- CPU: Intel Core i7 2600k @ 3.8 GHz
- Motherboard: Asus P8Z68-V Pro
- RAM: 16 GB Geil Evo Veloce @ 2133 MHz
- GPU: 2 x AMD Radeon HD 6950 2 GB in Crossfire
- Storage: Plextor M3 Pro 128 GB, Crucial M4 128 GB
- Case: NZXT Phantom White
As always, with SSDs there are plenty of fun benchmarks to run that will measure the drive’s read and write performance. I’ll be comparing the results of these benchmarks to those I’ve run on the Plextor M3 Pro and the Crucial M4.
- AS SSD
- ATTO Disk Benchmark
- SiSoft Sandra Physical Disks Benchmark
- HD Tune Pro
- PCMark 7 Professional System Storage
Real World Benchmarks:
- Windows 8 Install Time
- Bootracer Windows 8 Boot Time
Crystal Disk Benchmark
In this first benchmark, the M5 Pro trounces its two competitors, with higher scores in every read test. The advantages are particularly large in the 4K Queue Depth 32 test, where the drive’s controller really sings to produce a read speed that’s almost 30% faster than the M3 Pro.
In the writing tests, we see that it’s less clear cut. While again the M5 Pro excels at the 4K level, outside of this scenario it is ever so slightly beaten by the M3 Pro. Still, 328 MB/s isn’t a poor result by any means.
In AS SSD, we’d expect to see fairly similar results as to Crystal Disk Benchmark and we’re not disappointed. In the reading results the M5 Pro is ahead, particularly at smaller fragment sizes. Read access time is also impressive, at just 0.07 ms compared to the 0.077 of the M3 Pro and 0.152 of the M4.
The writing tests again follow the same trend, with the M3 outperforming the M5 Pro slightly at bigger data sizes and the M5 coming ahead with a better access time – just 0.06 ms compared to 0.065 of the M3 Pro and 0.392 of the M4.
The AS SSD score sums it up – this drive is a bit better than the M3 Pro, and way better than the M4 thus far.

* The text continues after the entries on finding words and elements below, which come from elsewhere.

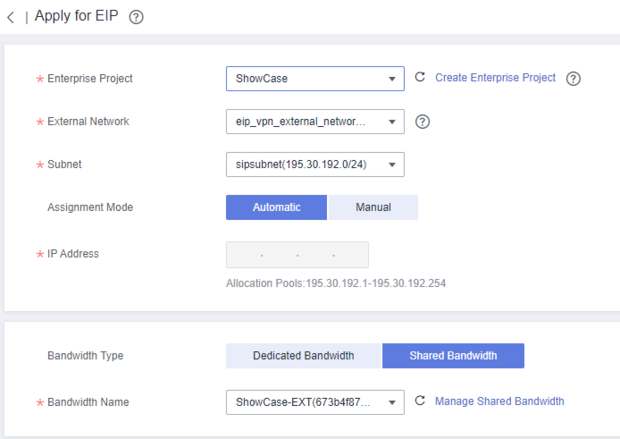620x439 pixels.
Task: Open the External Network help tooltip icon
Action: 422,122
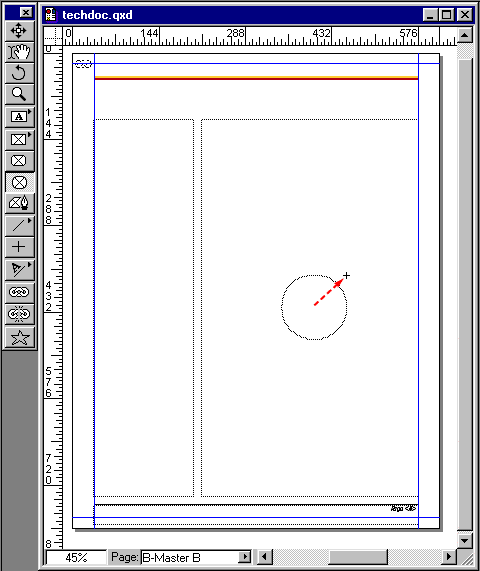Activate the Linking tool
This screenshot has width=480, height=571.
point(20,292)
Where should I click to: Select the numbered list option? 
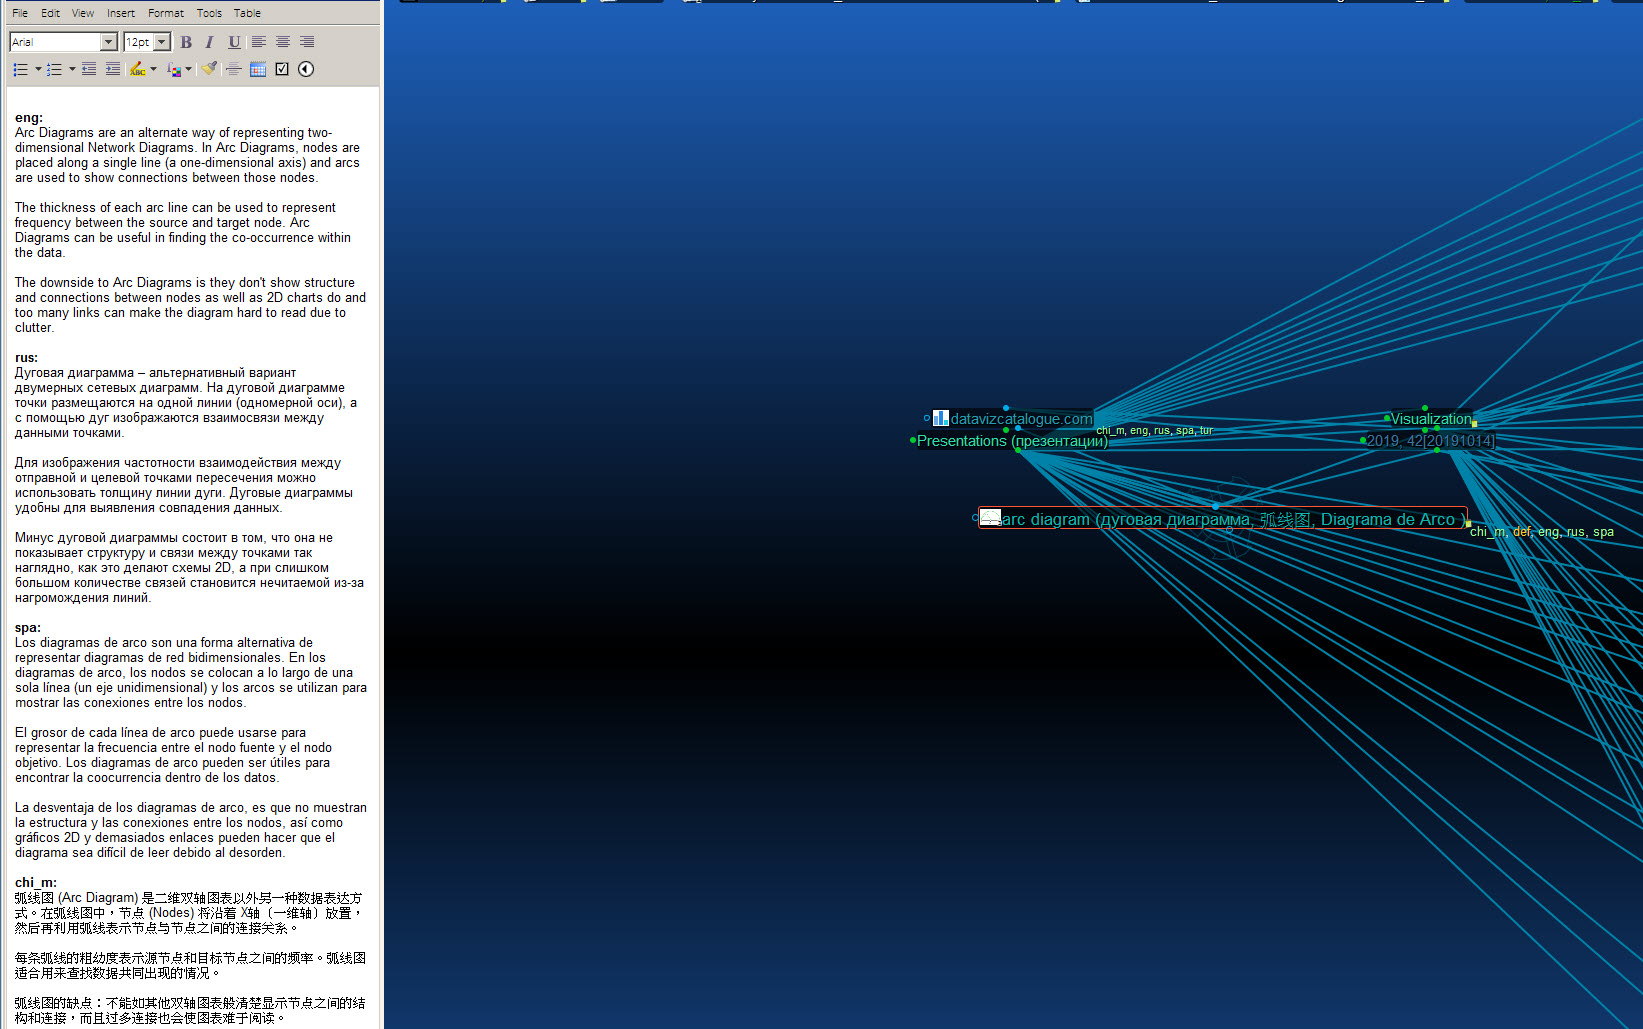tap(54, 68)
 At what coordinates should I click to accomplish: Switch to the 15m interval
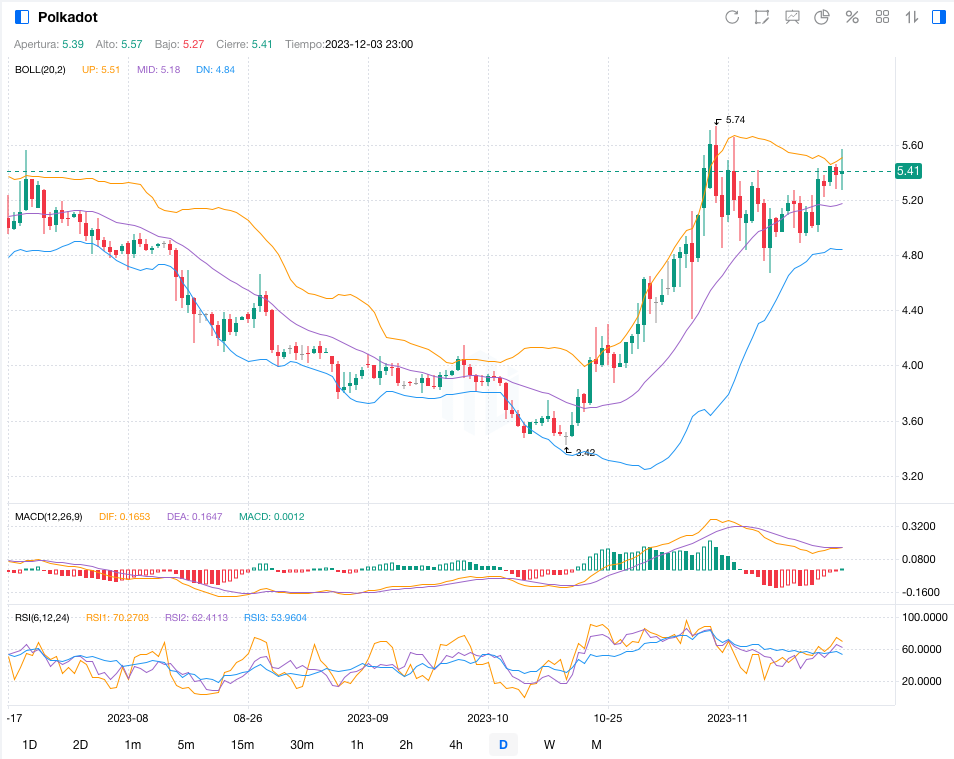pyautogui.click(x=242, y=744)
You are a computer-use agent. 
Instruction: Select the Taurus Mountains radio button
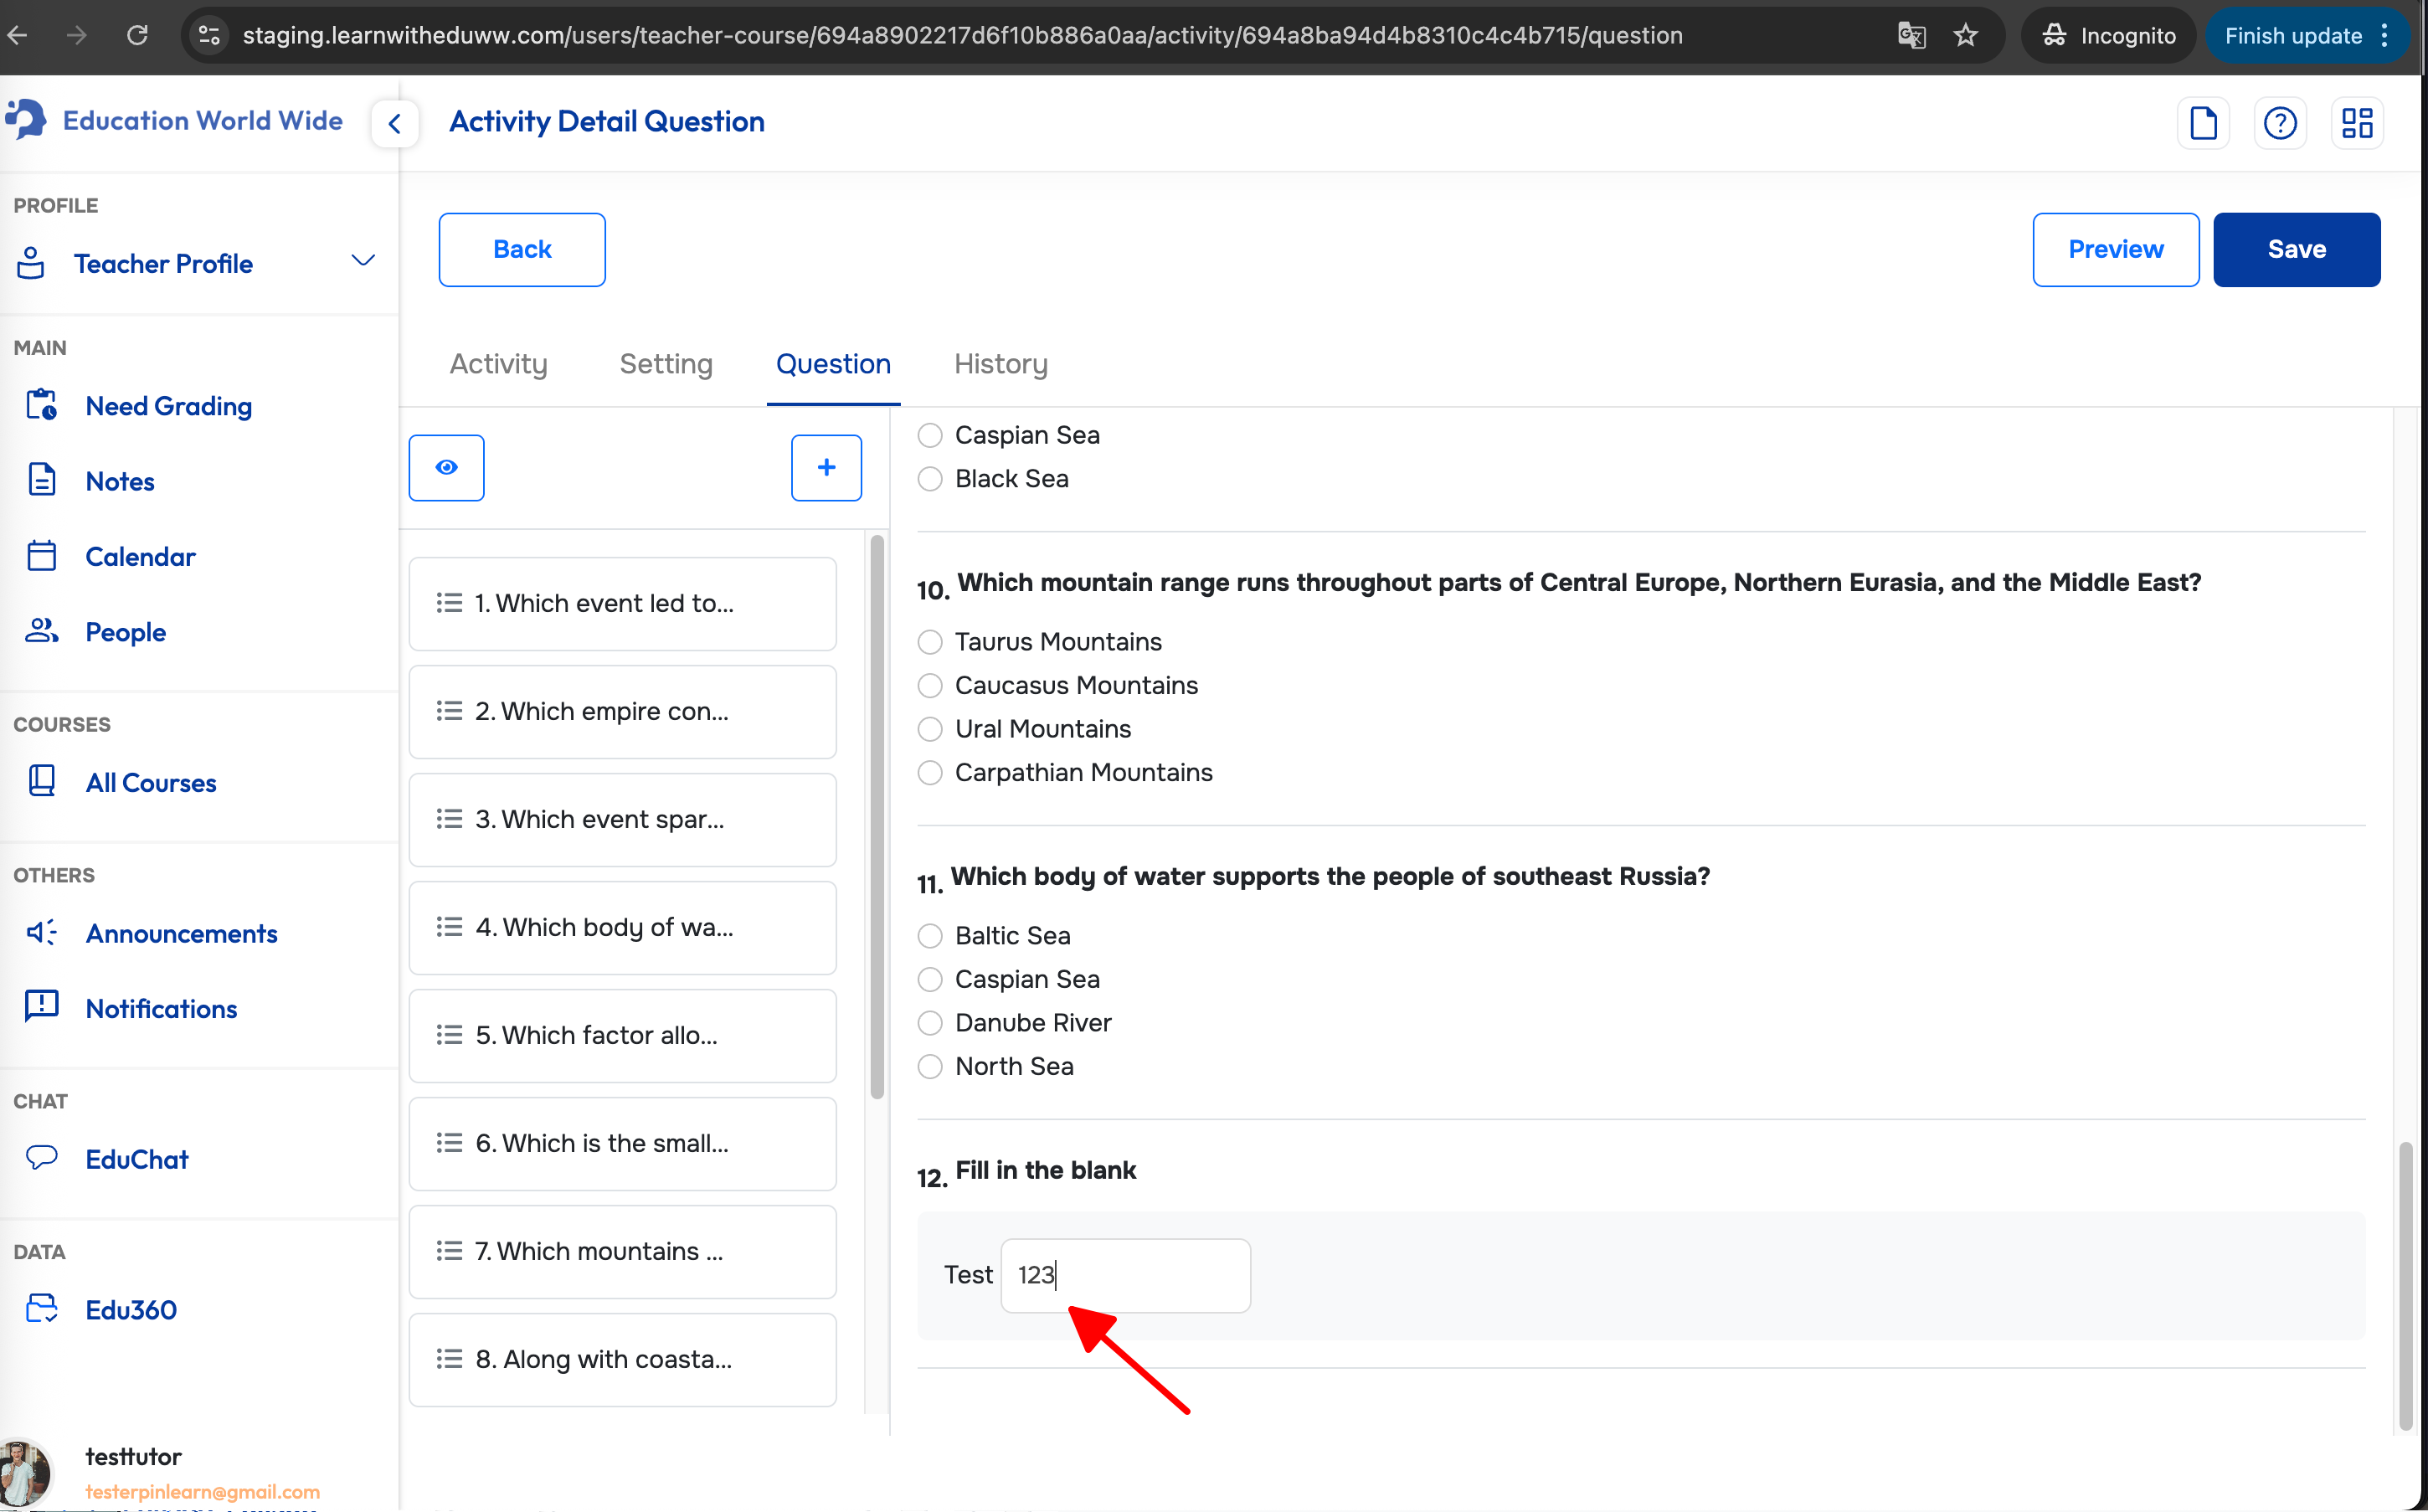click(930, 642)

Atto is a very comprehensive benchmark that looks at read and write speeds across a wide range of chunk sizes, from 8 MB to 512 B. Here we had some minorly unexpected results – the M4 outperformed both Plextor drives at the 64 KB, 4 KB and 1 KB levels. Apart from this the M5 Pro narrowly edged the other drives from 256 KB all the way up to 8 MB, where the drive got an impressive 532.27 MB/s – very close to the specification.
The M4 also outperformed the Plextor drives at the 1 KB to 4KB levels in the write tests, but then got roundly beaten after this. As we expect by now, the M3 Pro writes slightly faster than the M5 Pro.
SiSoft Sandra Physical Disk Benchmark
SiSoft Sandra is a convenient benchmarking tool as it actually does all the weighing for you, giving you a one touch look at the relative ‘goodness’ of a drive. Here we see that Sandra likes the M5 Pro quite a lot (no doubt due to that dreamy read speed and low access time). The M5 Pro scores 17% higher than the M3 Pro, and 18% higher than the M4.
In the access time index, we see that the M5 Pro is considerably favoured, with a 9 ns access time compared to the 10 ns of the M3 Pro and 17 ns of the M4.
HD Tune Pro
Here once more we see that the M5 Pro beats out the fairly closed matched M3 Pro and M4, with an 25 MB/s advantage in read speed. That might not sound like a lot, but that’s about a third of the *total speed* of some of the fastest ever mechanical hard drives.
In access times the M5 Pro continues to excel, with a blisteringly fast score of 0.052 ms compared to the 0.072 of the M3 Pro and languid 0.129 of the M4.
Finally, we see that the M5 Pro has a higher burst read rate than its cousin (about 30 MB/s faster) and way higher than the M4 (about 210 MB/s faster). Damn.
PCMark7 is another of those convenient benchmarks that just gives you one nice score. It’s based on real-world use as well, with tasks like reading applications, video editing, adding music to a library and gaming. It’s a good cap to our benchmarking run, with the M5 Pro scoring 150 points higher than the M3 Pro and 190 points higher than the M4.